The internals of a reservoir shock used on a coilover and the main body internals used for a bypass shock are the same. A coilover has a coil spring over its exterior and can provide the means to support the vehicle at ride height. A bypass shock is used in tandem with a coilover shock or other suspension spring and serves only as a suspension damper. It utilizes some number of oil bypass passages that allow the shock to provide different damping rates over its range of shock travel to improve how the suspension reacts to small and large obstacles.
The main shock has a damping piston with valve stacks on both sides. One stack controls the compression rate and the other stack controls the rebound rate.
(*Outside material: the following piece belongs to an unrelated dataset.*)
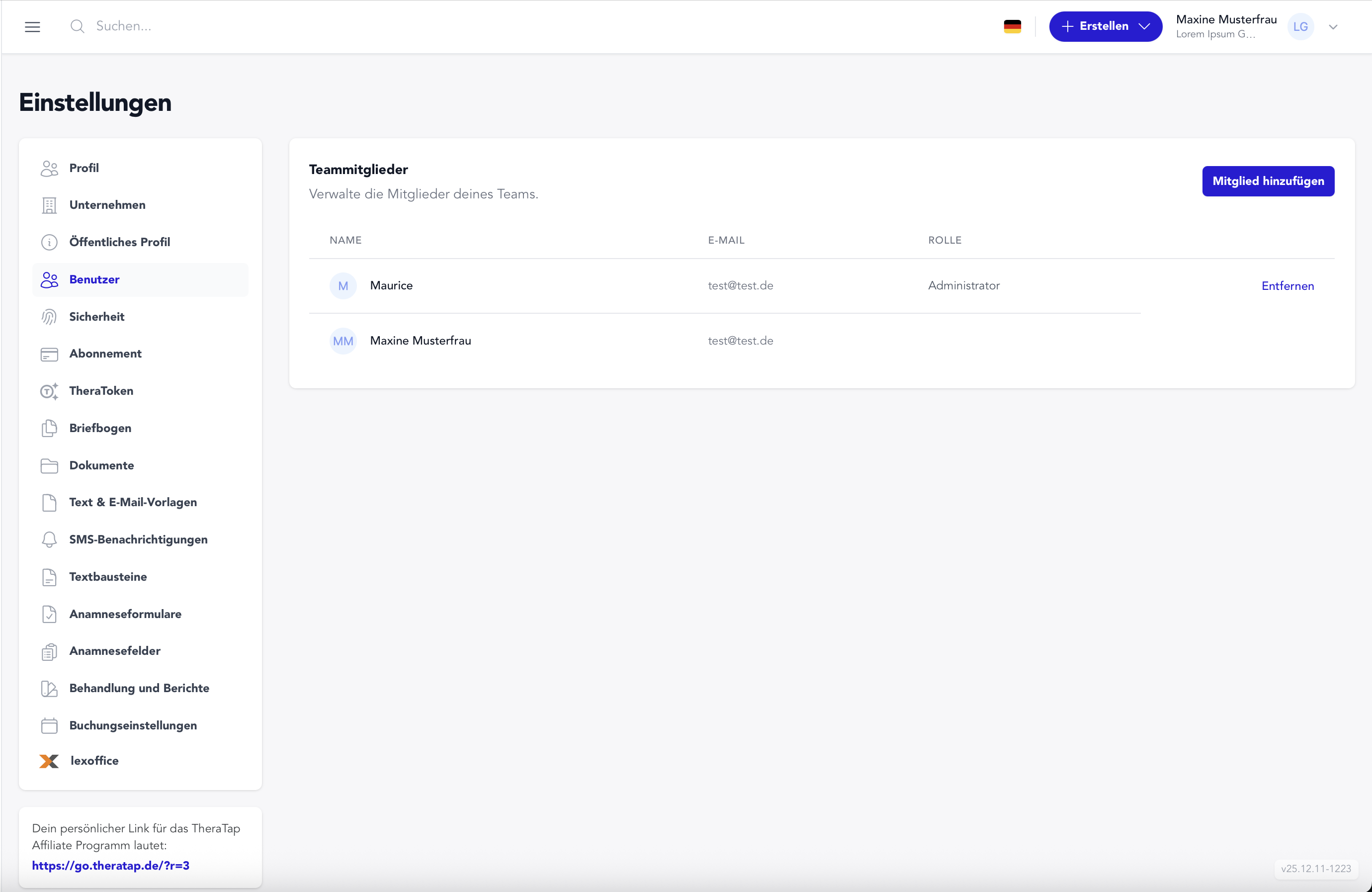Open the Buchungseinstellungen section

(133, 725)
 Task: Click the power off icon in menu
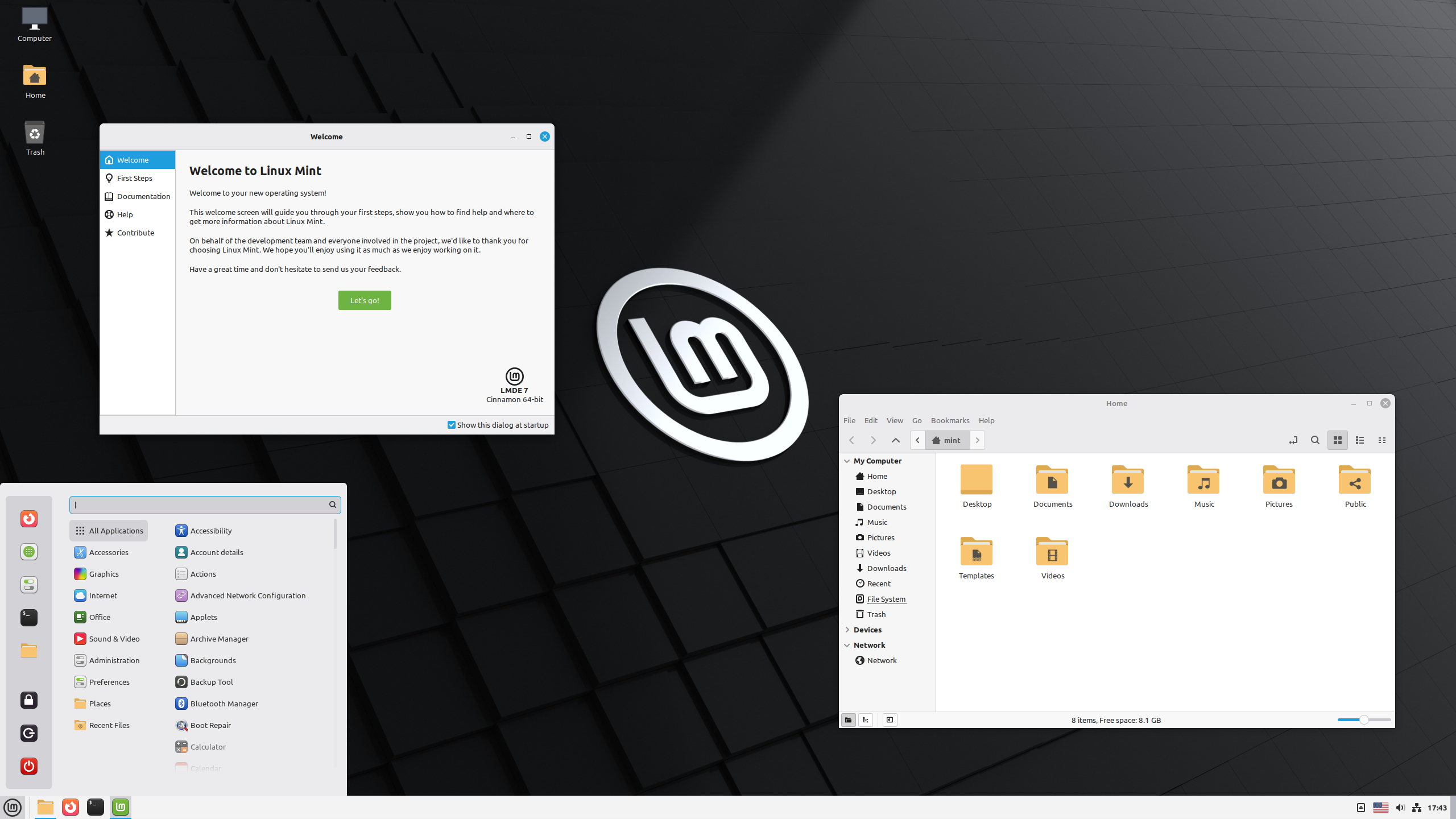point(29,766)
Additionally, these shocks use a piggyback or remote reservoir to house additional shock fluid and an internal floating piston (IFP) that separates the shock oil from a volume of high-pressure nitrogen gas. The nitrogen serves to prevent air bubbles, or cavitation, from occurring in the shock oil.
Joe Moore at FOX took us through the teardown, inspection, and rebuild of a bypass shock to show us what all is involved and pointed out a few tips along the way. FOX offers a concise text manual for this rebuild. Our photos here should help you further understand the various parts teardown and assembly during the process.
What’s a Bypass Shock?
A bypass shock has externally mounted bypass tubes that allow shock oil to travel around the internal piston during certain ranges of the shock travel. In this way, the shock-damping rate can be position-sensitive. It offers lighter damping during initial travel from ride height (most bypasses active) and greater damping as more travel is used (fewer or no bypasses active).
There are some added steps to the rebuild if you’re dealing with a bypass shock. In this case, the shock had one compression and one rebound bypass assembly that needed to be cleaned and rebuilt.